An investigation into genetic contribution to the relationship between insulin resistance and birth weight

BACKGROUND: Insulin resistance has been proposed to be the most likely phenotypic trait that could represent a genetic link between low birth weight and type 2 diabetes, especially in Southeast Asia. Insulin resistance can persist for many years, even decades, before the manifestation of overt diabetes. There have been many studies suggesting a strong genetic basis in the etiology of type 2 diabetes mellitus. There is also ample evidence providing a link with low birth weight and type 2 diabetes in later life.
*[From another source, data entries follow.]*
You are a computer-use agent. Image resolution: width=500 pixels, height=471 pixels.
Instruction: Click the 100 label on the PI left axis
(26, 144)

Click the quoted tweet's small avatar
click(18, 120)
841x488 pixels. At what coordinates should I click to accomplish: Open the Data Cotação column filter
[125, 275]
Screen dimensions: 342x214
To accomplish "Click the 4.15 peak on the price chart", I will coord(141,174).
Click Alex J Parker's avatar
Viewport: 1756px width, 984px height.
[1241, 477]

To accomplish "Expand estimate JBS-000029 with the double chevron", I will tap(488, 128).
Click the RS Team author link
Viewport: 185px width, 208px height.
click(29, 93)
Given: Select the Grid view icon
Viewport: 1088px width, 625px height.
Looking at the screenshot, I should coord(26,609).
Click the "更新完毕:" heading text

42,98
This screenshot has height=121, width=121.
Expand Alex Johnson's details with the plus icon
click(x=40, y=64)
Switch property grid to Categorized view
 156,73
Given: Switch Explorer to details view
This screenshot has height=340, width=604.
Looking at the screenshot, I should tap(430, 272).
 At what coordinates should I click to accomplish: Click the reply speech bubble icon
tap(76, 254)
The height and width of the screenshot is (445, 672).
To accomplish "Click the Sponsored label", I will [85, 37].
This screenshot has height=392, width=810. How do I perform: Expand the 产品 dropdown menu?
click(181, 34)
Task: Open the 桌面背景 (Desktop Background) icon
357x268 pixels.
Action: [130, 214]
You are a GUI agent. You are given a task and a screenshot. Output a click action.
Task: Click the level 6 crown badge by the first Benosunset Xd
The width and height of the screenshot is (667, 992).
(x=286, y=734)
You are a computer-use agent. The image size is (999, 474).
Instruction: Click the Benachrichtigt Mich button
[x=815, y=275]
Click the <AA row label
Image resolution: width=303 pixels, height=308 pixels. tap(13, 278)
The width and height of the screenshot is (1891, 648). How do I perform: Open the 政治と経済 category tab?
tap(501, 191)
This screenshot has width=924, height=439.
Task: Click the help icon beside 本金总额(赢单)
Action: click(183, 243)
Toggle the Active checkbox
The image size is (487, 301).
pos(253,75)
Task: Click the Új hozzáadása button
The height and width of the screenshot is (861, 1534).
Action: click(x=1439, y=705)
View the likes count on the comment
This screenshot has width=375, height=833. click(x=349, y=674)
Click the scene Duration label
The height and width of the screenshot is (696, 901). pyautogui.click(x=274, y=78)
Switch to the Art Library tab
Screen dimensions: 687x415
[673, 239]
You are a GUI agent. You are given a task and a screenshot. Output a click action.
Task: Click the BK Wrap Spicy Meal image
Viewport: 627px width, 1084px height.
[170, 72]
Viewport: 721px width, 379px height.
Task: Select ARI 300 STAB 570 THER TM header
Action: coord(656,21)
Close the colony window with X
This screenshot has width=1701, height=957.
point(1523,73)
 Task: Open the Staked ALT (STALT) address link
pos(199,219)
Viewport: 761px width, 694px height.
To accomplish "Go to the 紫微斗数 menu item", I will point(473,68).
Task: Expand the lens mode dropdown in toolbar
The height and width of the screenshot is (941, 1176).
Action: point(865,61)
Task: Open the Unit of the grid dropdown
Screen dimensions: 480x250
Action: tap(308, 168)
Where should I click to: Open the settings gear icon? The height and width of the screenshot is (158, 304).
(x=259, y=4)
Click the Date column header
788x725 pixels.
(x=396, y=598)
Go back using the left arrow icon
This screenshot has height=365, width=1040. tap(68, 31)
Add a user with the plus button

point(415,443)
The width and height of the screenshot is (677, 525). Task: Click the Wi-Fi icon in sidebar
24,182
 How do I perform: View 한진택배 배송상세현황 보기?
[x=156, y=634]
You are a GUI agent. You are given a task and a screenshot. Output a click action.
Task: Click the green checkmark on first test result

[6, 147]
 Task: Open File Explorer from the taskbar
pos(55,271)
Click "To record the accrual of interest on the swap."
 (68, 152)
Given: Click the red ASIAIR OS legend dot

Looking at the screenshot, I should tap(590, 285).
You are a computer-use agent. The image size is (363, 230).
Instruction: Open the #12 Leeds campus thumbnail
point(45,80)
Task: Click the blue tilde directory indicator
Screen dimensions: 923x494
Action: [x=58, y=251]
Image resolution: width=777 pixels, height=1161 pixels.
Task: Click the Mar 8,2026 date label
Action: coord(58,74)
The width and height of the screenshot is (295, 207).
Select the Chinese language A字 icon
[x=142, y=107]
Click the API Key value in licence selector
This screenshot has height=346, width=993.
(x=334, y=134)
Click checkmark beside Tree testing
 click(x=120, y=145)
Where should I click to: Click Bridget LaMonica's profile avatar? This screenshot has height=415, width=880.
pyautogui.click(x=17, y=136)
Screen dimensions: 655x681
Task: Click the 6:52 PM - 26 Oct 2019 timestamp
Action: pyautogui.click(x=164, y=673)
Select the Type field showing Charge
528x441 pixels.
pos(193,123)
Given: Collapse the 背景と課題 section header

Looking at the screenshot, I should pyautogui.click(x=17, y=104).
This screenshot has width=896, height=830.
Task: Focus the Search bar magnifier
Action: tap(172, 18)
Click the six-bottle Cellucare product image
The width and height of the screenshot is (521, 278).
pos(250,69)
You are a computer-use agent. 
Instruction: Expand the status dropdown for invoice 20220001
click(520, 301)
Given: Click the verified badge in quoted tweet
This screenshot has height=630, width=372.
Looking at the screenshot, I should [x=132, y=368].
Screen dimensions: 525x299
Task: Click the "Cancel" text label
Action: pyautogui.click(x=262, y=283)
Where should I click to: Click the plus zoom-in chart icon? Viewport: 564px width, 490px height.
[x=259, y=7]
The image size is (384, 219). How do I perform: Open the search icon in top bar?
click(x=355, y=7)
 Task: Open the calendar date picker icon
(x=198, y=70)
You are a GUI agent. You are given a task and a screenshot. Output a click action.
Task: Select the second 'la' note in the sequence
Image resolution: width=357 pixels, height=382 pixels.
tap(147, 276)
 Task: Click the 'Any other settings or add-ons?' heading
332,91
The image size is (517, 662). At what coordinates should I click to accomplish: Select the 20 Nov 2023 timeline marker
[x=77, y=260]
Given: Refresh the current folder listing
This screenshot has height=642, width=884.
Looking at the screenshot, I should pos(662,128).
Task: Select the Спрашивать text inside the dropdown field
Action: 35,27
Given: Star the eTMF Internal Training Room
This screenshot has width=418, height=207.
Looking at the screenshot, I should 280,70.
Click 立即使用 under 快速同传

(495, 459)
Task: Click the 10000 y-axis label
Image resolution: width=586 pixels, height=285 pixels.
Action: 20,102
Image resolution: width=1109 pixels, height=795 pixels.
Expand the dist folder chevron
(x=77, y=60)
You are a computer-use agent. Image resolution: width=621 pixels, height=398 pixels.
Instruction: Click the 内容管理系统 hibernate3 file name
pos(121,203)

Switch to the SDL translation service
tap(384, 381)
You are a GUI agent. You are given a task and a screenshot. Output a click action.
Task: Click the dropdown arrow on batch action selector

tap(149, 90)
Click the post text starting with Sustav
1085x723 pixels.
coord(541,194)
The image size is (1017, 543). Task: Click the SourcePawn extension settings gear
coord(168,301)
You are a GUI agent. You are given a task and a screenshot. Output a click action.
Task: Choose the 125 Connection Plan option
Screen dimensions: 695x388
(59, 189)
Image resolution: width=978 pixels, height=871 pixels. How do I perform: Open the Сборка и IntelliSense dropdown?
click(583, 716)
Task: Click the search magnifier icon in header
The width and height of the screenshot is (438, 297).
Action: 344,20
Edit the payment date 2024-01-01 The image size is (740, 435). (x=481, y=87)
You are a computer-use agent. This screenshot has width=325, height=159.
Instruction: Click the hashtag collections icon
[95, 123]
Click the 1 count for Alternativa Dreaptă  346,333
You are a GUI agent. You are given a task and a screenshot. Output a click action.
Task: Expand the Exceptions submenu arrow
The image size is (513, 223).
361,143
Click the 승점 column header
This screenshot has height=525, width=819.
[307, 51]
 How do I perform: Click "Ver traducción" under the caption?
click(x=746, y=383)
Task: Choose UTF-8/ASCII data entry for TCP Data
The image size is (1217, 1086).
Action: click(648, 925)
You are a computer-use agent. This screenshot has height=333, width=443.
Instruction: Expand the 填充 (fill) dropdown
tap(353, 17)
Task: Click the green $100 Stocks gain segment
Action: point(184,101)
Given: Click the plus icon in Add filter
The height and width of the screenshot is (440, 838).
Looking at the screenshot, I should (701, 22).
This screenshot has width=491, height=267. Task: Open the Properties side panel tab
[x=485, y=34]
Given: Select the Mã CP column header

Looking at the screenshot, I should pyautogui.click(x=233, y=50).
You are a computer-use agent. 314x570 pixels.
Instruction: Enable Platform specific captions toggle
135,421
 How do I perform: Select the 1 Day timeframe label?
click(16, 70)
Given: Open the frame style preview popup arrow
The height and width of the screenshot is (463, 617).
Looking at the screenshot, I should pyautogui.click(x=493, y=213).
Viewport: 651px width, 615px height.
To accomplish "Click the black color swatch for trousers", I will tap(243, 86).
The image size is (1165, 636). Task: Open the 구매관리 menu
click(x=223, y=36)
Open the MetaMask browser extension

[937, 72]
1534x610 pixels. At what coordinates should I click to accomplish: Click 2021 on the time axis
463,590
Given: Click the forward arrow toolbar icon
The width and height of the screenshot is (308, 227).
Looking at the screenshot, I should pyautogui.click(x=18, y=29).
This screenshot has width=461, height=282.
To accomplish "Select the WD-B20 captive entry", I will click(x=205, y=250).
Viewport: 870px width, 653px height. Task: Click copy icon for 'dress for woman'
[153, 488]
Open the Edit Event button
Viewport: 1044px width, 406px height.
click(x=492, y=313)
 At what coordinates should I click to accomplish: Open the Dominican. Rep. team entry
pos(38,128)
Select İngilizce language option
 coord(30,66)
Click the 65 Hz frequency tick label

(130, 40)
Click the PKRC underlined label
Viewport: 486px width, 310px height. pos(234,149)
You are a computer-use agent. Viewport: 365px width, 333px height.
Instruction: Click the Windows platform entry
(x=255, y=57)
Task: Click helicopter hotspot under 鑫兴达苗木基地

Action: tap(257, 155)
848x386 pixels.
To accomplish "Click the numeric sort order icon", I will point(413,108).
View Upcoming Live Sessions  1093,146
Hence, parental insulin sensitivity could well serve as a representation of the offspring's future insulin resistance state. Association between maternal insulin sensitivity and the incidence of type 2 diabetes mellitus in low birth weight babies is confounded by many factors and hence, has limited value in the determination of any genetic origin of the disease. Therefore, the present study was done to investigate the relationship between paternal insulin sensitivity and the growth parameters of the foetus to determine a genetic link between poor early growth and the increased risk of type 2 diabetes mellitus in later life. MATERIALS AND METHODS: The study was performed on 30 healthy fathers and their babies born from nondiabetic mothers. Each father underwent a low-dose short insulin tolerance test (ITT) as a measure of insulin sensitivity. Placental weight was recorded and a blood sample was collected from the placental side of the umbilical cord at birth for measurement of insulin. Measurement of birth weight, length, and head circumference were recorded and ponderal index was calculated from the formula: weight (kg)/ length (cm)(3). Individual parameters of insulin resistance syndrome were measured in the fathers. RESULTS: The degree of insulin sensitivity, K(m) (constant for insulin tolerance test) did not correlate with the fetal growth parameters (Ponderal Index r = 0.031, P = 0.870; weight of baby r = 0.010, P = 0.959; length of baby r = 0.087, P = 0.464; head circumference r = 0.280, P = 0.142) or with the fathers' anthropometric measures: body mass index (BMI), blood pressure, fasting glucose, insulin, and lipid profiles. CONCLUSION: The data suggest that the mechanism linking insulin resistance with low birth weight is not a genetically determined defect.